Manchester City: Why Javi Garcia Is Another Roberto Mancini Transfer Bust
Sheikh Mansour gave £16 million to Benfica in return for García.
This article will outline why the former Real Madrid player has failed to live up to expectations in the blue half of Manchester.
Benfica Screwed Manchester City over
Javi García averages 1.3 tackles per league game, meaning there are 811 players across Europe that complete more tackles per game than the Manchester City midfielder—£16 million for this?
They being Benfica, who hoodwinked Chelsea into thinking they were receiving a defender with immense promise called David Luiz.
£21.3 million later, the Blues found out he was a forward pretending to be a defender.
What about the king's ransom Benfica took from Zenit for Axel Witsel?
Or, when the Portuguese club led Real Madrid astray and ran amok as they not only inflated Fábio Coentrão's transfer value to epic proportions, but managed to coax the Spanish giants into giving them Ezequiel Garay—a defender with elite potential—in a separate deal.
Manchester City management succumbed to Benfica's overvaluation of García, who was an asset they wanted to sell.
What City thought they were getting: a leader, who would dominate midfield proceedings, and was an upgrade from Nigel de Jong.
What City got: a meek player, who prances around midfield, avoids 50-50 confrontations, and doesn't have a top gear.
Javi García the Screener
"You just don't understand Javi García's role. He bypasses the need to enforce in midfield due to his position as a screener, which demonstrates high football IQ."
The Guardian's Barney Ronay spoke glowingly about Javi playing that position:
The screener is instead a highly specialised agent of constriction, engaged in a process of frictionless ushering and shuttling.
García's interpretation of the role is more controlled, the latest stage in a wider response to the eradication of tackling and the challenge of how to defend in a manner that is still just about on the right side of the laws.
The screener isn't a tackler, who plays the ball, or a presser, who plays the man.
He is a player who plays the space, an expert, basically, at getting in the way. García doesn't "rise to the physical challenge". He expertly sidesteps it.
I like Ronay but I disagree.
He didn't exactly "expertly sidestep" physicality on those occasions, did he? Maybe, the two games against United were the peak of his career.
You can't just call him a screener now because he avoids tackling in the Premier League.

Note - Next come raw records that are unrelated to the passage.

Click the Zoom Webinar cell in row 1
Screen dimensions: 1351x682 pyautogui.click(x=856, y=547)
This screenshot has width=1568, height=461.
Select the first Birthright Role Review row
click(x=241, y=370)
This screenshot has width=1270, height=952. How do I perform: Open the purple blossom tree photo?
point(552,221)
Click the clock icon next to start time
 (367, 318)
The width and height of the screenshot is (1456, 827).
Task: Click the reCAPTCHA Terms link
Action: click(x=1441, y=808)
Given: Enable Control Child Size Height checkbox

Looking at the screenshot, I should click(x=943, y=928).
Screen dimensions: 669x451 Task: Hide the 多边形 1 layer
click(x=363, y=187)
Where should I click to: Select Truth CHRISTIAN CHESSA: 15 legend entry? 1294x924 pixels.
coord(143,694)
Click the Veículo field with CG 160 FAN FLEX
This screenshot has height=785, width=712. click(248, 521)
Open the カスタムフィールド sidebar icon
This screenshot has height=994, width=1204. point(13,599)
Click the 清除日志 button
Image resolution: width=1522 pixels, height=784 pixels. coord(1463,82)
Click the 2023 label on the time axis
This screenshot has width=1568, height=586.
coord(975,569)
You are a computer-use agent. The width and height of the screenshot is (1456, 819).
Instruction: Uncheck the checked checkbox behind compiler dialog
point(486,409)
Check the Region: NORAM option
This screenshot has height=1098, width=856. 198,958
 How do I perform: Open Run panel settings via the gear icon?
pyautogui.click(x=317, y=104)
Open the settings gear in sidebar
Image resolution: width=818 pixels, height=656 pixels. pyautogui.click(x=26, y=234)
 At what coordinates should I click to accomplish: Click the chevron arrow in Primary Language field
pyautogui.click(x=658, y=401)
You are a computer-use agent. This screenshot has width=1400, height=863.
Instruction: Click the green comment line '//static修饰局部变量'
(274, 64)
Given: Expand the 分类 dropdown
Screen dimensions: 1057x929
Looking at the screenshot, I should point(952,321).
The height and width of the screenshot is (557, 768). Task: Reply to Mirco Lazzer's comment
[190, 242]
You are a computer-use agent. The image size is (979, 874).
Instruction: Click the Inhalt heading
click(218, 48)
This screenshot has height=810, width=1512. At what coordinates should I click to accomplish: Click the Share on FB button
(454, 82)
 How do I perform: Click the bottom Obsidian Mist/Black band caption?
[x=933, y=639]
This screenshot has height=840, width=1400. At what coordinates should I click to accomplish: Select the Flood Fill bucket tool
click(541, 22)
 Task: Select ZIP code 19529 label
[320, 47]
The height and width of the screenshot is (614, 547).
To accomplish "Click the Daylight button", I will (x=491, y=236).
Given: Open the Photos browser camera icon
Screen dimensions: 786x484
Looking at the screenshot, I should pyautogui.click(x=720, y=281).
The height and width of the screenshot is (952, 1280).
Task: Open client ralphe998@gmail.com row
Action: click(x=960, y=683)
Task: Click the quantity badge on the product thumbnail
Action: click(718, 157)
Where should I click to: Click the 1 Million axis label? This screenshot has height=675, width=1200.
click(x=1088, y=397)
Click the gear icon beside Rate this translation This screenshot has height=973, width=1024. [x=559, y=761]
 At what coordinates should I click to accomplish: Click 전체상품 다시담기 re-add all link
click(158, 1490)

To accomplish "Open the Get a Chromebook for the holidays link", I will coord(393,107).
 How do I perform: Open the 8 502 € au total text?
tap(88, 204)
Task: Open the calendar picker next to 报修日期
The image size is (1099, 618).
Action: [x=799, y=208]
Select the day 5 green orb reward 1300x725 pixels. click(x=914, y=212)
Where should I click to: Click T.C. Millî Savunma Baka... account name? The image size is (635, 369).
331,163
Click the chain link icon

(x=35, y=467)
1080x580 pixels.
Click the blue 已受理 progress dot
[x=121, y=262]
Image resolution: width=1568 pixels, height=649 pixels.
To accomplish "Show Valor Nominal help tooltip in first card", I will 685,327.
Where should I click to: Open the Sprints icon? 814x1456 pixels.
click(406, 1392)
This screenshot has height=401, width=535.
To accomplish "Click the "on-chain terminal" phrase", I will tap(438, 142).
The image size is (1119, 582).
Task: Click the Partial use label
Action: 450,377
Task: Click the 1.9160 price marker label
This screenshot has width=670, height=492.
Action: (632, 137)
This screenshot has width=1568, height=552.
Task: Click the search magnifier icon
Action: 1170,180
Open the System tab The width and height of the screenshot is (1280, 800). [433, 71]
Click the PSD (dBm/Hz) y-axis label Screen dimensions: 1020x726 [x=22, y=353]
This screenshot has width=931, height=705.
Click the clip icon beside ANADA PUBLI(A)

The truth is, he's struggling to read play, and it doesn't help that he's so slow that he probably wouldn't even keep up with Ricky Álvarez.
If Javi was such a good screener, why has he committed more fouls (21) than completed tackles (20) in the EPL?
"García's interpretation of the role is more controlled."
Granted, the Spaniard isn't going in two-footed like Glenn Whelan, Javi has picked up eight yellow cards in EPL/UCL play, which suggests he isn't as controlled as he should be.
GQ's Oliver Franklin hasn't been impressed with the former Real Madrid player: "Mancini failed to sufficiently strengthen his squad over the summer and that is starting to show ... notably the woeful Javi García."
Javi García Was a Panic Buy
Javi García wasn't Roberto Mancini's first or second choice central midfield transfer target.
February 8, 2012 (via Ian Hawkey at The National): "De Rossi opts for Roma over Manchester City. It has been a long courtship, with anxious moments, some flirtations elsewhere, but there was no huge surprise in hearing that Daniele De Rossi has committed his long-term future to Roma."
August 29, 2012 (per The Manchester Evening News): "Bayern Munich have beaten Manchester City to the signing of Spain midfielder Javi Martínez."
September 1, 2012 (from The Telegraph's Mark Ogden): "Manchester City sign Javi García as they hit deadline day record of nearly £40 million."
The fact that Roberto has used García as a makeshift centre-back shows how desperate the Italian is in trying to justify his £16 million panic signing.
Mancini knows that the former Real Madrid player is a passenger in midfield and offers next-to-nothing for City.
In fairness to the Spaniard, a hamstring injury early in the season coupled with a lack of confidence are two tangible reasons why he isn't playing at an acceptable standard.
If there is any consolation for Javi, at least he'll always be better than Ousmane Dabo, whose tenure with City would have been remembered as one of the worst in recent Premier League memory, if not for Joey Barton going crazy.